Plak. Plaakk..plaaakkk!…lelaki Paruh Baya menampar seorang anak lelaki berkali-kali didalam kamar itu. Bukan hanya itu, si Paruh Baya mengusir si Anak Lelaki keluar meninggalkan rumah. Sang anak hanya bisa meringis. Si anak hanya bisa menangis. Melangkah pergi meninggalkan luka. Melangkah pergi meninggalkan luka dan airmata. Melangkah pergi meninggalkan luka, air mata, Djenar, Hadi S, Lajang terakhir, Bob Marley, Iwan Fals, Valentino Rossi, Poster Play Boy teman onani, Sebuah gitar, Sebuah mesin Ketik kesayangan, Buku-buku porno, Majalah porno, sebuah foto perempuan paruh baya berdekapan dengan lelaki paruh baya berkumis, meninggalkan puisi-puisi yang belum selesai, meninggalkan sajak-sajak tak bermakna, cerpen-cerpen lebay.

Sebentar lagi purnama…

Lelaki itu melangkah pergi meninggalkan teman-temannya yang suka balapan liar, teman-temannya yang suka minum ballo , teman-temannya yang suka nonton film forno, teman-temannya yang suka mencuri uang orang tua mereka untuk membeli sebotol minuman, teman-temannya yang suka dengan permainan gitarnya, teman-temannya yang suka membaca puisinya, teman-temannya yang suka membaca sajak-sajaknya, teman-temannya yang suka begadang sampai pagi di pos ronda,

Lelaki itu pergi meninggalkan si Paruh Baya berkumis yang tidak suka berteman dengan pencuri, tidak suka berteman dengan peminum ballo, tidak suka berteman dengan pembalap liar, tidak suka berteman dengan penonton film porno, tidak suka berteman dengan tukang onani, tidak suka berteman dengan tukang begadang, tidak suka berteman dengan yang tak jelas masa depannya. Tidak suka berteman dengan yang tak jelas asal-usulnya. DIA LEBIH MEMILIH SENDIRIAN!.

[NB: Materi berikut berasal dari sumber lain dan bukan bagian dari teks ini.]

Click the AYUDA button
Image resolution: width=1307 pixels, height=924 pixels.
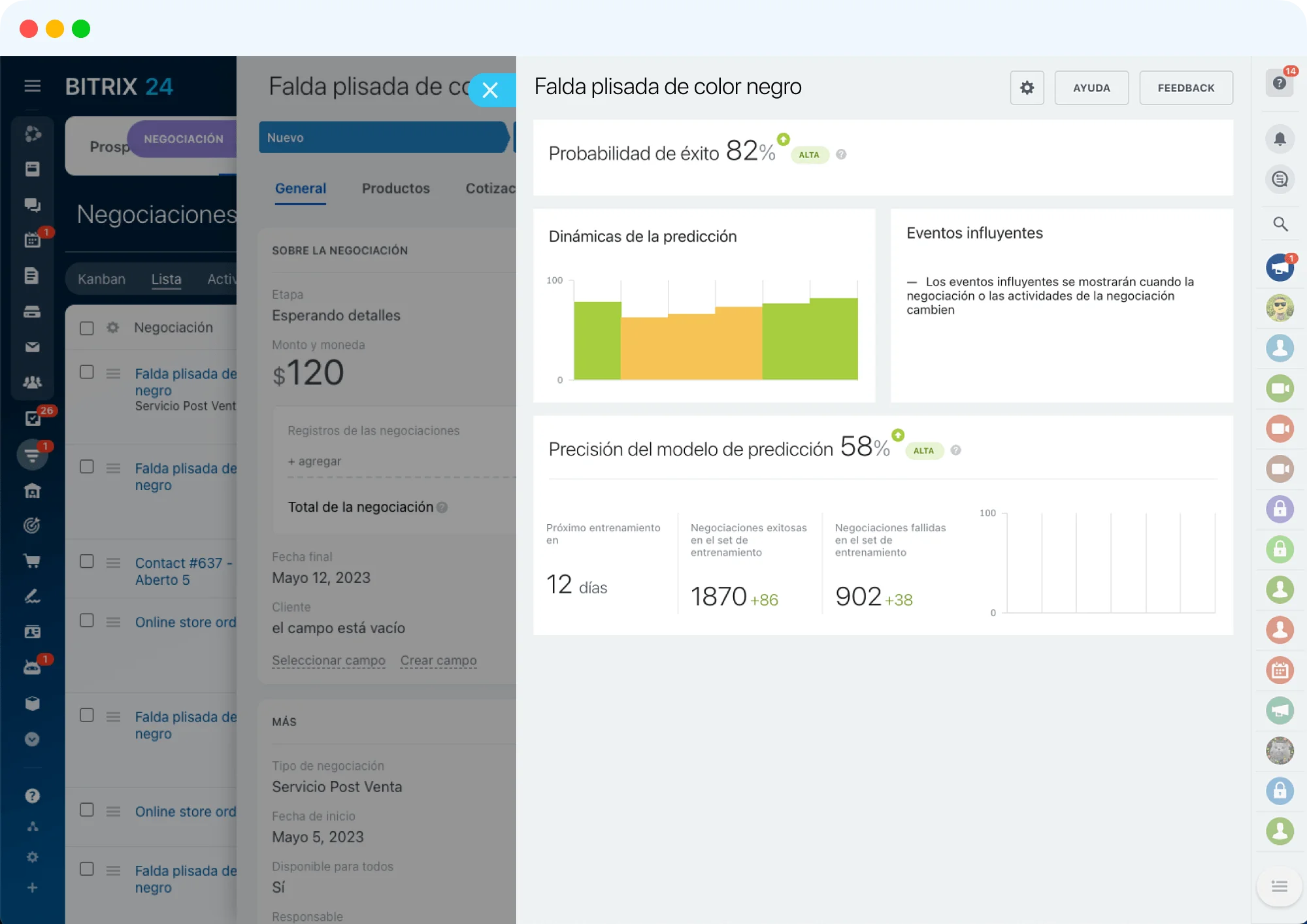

Lelaki itu meninggalkan sebuah rumah mewah. Menoleh kebelakang sekali. Menoleh si Paruh Baya yang berdiri murka didepan pintu. Dia berjalan perlahan. Menapaki kerikil-kerikil yang basah oleh gerimis. Persis seperti kelopak matanya yang juga basah oleh gerimis. Gerimis yang lari dari musimnya. Langkahnya semakin cepat. Sebentar lagi hujan deras. Semakin cepat. Berlari-lari kecil. Menyeberangi jalan raya. Menerobos lampu merah. Masuk kepusat pertokoan. Berhanti sejenak. Mundur satu langkah. Masuk kesebuah toko buku. Memilih buku. Kekasir.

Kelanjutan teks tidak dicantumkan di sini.